EXCERPTED RECORDS =

○ ○ ○ ○

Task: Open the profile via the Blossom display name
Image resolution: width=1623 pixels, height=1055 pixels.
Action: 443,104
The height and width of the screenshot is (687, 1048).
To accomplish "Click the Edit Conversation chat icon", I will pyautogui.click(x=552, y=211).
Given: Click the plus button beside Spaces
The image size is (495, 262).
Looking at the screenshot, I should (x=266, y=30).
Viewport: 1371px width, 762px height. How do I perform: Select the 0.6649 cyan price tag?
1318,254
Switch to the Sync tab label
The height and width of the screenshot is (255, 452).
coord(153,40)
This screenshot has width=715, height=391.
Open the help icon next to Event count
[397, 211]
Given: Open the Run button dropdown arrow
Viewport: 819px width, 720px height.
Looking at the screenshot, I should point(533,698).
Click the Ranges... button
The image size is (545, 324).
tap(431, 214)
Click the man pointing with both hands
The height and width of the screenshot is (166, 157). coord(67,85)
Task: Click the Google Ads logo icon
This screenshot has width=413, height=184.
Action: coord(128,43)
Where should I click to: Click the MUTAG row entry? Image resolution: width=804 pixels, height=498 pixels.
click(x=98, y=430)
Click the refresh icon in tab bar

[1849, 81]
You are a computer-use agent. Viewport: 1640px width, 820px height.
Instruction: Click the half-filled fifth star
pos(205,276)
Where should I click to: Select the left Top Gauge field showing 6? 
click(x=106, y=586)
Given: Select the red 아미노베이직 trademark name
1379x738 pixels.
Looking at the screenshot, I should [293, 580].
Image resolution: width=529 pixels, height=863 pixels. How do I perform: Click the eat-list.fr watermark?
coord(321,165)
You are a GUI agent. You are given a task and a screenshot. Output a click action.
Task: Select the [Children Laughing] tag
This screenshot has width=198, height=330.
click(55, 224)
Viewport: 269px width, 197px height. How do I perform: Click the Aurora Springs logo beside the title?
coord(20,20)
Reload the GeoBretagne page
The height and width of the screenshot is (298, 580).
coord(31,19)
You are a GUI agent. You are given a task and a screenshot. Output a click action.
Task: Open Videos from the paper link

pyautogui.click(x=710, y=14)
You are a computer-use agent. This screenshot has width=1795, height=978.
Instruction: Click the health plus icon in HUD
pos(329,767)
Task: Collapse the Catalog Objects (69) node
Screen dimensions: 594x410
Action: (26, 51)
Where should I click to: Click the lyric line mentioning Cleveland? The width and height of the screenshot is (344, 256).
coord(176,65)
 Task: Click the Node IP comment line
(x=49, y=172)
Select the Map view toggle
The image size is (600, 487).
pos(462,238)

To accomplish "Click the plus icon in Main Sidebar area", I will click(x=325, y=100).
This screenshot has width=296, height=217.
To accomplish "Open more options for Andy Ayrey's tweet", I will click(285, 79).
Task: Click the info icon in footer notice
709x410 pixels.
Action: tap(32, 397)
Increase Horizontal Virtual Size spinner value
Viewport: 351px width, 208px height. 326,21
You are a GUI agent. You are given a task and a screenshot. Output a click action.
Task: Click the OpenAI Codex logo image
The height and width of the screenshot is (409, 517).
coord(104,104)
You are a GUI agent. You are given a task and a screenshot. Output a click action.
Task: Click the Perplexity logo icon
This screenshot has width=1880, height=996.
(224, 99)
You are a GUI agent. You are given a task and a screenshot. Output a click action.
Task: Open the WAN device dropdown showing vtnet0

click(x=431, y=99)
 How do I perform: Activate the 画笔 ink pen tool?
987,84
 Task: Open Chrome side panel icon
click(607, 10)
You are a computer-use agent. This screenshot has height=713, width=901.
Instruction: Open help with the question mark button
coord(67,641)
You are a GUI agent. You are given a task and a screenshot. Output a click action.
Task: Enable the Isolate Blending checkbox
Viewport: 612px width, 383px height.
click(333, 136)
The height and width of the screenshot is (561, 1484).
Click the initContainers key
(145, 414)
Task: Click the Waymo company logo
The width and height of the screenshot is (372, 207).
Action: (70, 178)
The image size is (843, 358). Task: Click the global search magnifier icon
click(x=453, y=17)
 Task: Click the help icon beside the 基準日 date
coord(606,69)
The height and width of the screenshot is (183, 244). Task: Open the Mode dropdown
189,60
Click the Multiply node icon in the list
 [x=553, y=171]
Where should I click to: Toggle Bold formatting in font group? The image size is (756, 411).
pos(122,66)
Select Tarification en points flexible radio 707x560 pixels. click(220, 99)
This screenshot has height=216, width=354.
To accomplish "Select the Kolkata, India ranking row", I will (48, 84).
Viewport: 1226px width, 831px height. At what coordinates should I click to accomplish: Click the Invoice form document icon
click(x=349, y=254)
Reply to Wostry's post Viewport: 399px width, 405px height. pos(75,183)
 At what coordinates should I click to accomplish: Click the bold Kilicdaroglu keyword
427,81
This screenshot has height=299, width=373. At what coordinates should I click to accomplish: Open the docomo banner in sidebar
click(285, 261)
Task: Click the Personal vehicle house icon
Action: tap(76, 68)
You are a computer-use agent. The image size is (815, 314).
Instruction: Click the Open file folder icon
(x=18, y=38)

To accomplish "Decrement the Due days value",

○ ○ ○ ○

ABOUT THIS TASK =
Extract the full set of entries word for word.

TASK SOLUTION =
Task: Open the profile via the Blossom display name
Image resolution: width=1623 pixels, height=1055 pixels.
Action: 443,104
The height and width of the screenshot is (687, 1048).
To accomplish "Click the Edit Conversation chat icon", I will pyautogui.click(x=552, y=211).
Given: Click the plus button beside Spaces
The image size is (495, 262).
Looking at the screenshot, I should (x=266, y=30).
Viewport: 1371px width, 762px height. How do I perform: Select the 0.6649 cyan price tag?
1318,254
Switch to the Sync tab label
The height and width of the screenshot is (255, 452).
coord(153,40)
This screenshot has width=715, height=391.
Open the help icon next to Event count
[397, 211]
Given: Open the Run button dropdown arrow
Viewport: 819px width, 720px height.
Looking at the screenshot, I should point(533,698).
Click the Ranges... button
The image size is (545, 324).
tap(431, 214)
Click the man pointing with both hands
The height and width of the screenshot is (166, 157). coord(67,85)
Task: Click the Google Ads logo icon
This screenshot has width=413, height=184.
Action: coord(128,43)
Where should I click to: Click the MUTAG row entry? Image resolution: width=804 pixels, height=498 pixels.
click(x=98, y=430)
Click the refresh icon in tab bar

[1849, 81]
You are a computer-use agent. Viewport: 1640px width, 820px height.
Instruction: Click the half-filled fifth star
pos(205,276)
Where should I click to: Select the left Top Gauge field showing 6? 
click(x=106, y=586)
Given: Select the red 아미노베이직 trademark name
1379x738 pixels.
Looking at the screenshot, I should [293, 580].
Image resolution: width=529 pixels, height=863 pixels. How do I perform: Click the eat-list.fr watermark?
coord(321,165)
You are a GUI agent. You are given a task and a screenshot. Output a click action.
Task: Select the [Children Laughing] tag
This screenshot has width=198, height=330.
click(55, 224)
Viewport: 269px width, 197px height. How do I perform: Click the Aurora Springs logo beside the title?
coord(20,20)
Reload the GeoBretagne page
The height and width of the screenshot is (298, 580).
coord(31,19)
You are a GUI agent. You are given a task and a screenshot. Output a click action.
Task: Open Videos from the paper link

pyautogui.click(x=710, y=14)
You are a computer-use agent. This screenshot has width=1795, height=978.
Instruction: Click the health plus icon in HUD
pos(329,767)
Task: Collapse the Catalog Objects (69) node
Screen dimensions: 594x410
Action: (26, 51)
Where should I click to: Click the lyric line mentioning Cleveland? The width and height of the screenshot is (344, 256).
coord(176,65)
 Task: Click the Node IP comment line
(x=49, y=172)
Select the Map view toggle
The image size is (600, 487).
pos(462,238)

To accomplish "Click the plus icon in Main Sidebar area", I will click(x=325, y=100).
This screenshot has width=296, height=217.
To accomplish "Open more options for Andy Ayrey's tweet", I will click(285, 79).
Task: Click the info icon in footer notice
709x410 pixels.
Action: tap(32, 397)
Increase Horizontal Virtual Size spinner value
Viewport: 351px width, 208px height. 326,21
You are a GUI agent. You are given a task and a screenshot. Output a click action.
Task: Click the OpenAI Codex logo image
The height and width of the screenshot is (409, 517).
coord(104,104)
You are a GUI agent. You are given a task and a screenshot. Output a click action.
Task: Click the Perplexity logo icon
This screenshot has width=1880, height=996.
(224, 99)
You are a GUI agent. You are given a task and a screenshot. Output a click action.
Task: Open the WAN device dropdown showing vtnet0

click(x=431, y=99)
 How do I perform: Activate the 画笔 ink pen tool?
987,84
 Task: Open Chrome side panel icon
click(607, 10)
You are a computer-use agent. This screenshot has height=713, width=901.
Instruction: Open help with the question mark button
coord(67,641)
You are a GUI agent. You are given a task and a screenshot. Output a click action.
Task: Enable the Isolate Blending checkbox
Viewport: 612px width, 383px height.
click(333, 136)
The height and width of the screenshot is (561, 1484).
Click the initContainers key
(145, 414)
Task: Click the Waymo company logo
The width and height of the screenshot is (372, 207).
Action: (70, 178)
The image size is (843, 358). Task: Click the global search magnifier icon
click(x=453, y=17)
 Task: Click the help icon beside the 基準日 date
coord(606,69)
The height and width of the screenshot is (183, 244). Task: Open the Mode dropdown
189,60
Click the Multiply node icon in the list
 [x=553, y=171]
Where should I click to: Toggle Bold formatting in font group? The image size is (756, 411).
pos(122,66)
Select Tarification en points flexible radio 707x560 pixels. click(220, 99)
This screenshot has height=216, width=354.
To accomplish "Select the Kolkata, India ranking row", I will (48, 84).
Viewport: 1226px width, 831px height. At what coordinates should I click to accomplish: Click the Invoice form document icon
click(x=349, y=254)
Reply to Wostry's post Viewport: 399px width, 405px height. pos(75,183)
 At what coordinates should I click to accomplish: Click the bold Kilicdaroglu keyword
427,81
This screenshot has height=299, width=373. At what coordinates should I click to accomplish: Open the docomo banner in sidebar
click(285, 261)
Task: Click the Personal vehicle house icon
Action: tap(76, 68)
You are a computer-use agent. The image size is (815, 314).
Instruction: Click the Open file folder icon
(x=18, y=38)

To accomplish "Decrement the Due days value",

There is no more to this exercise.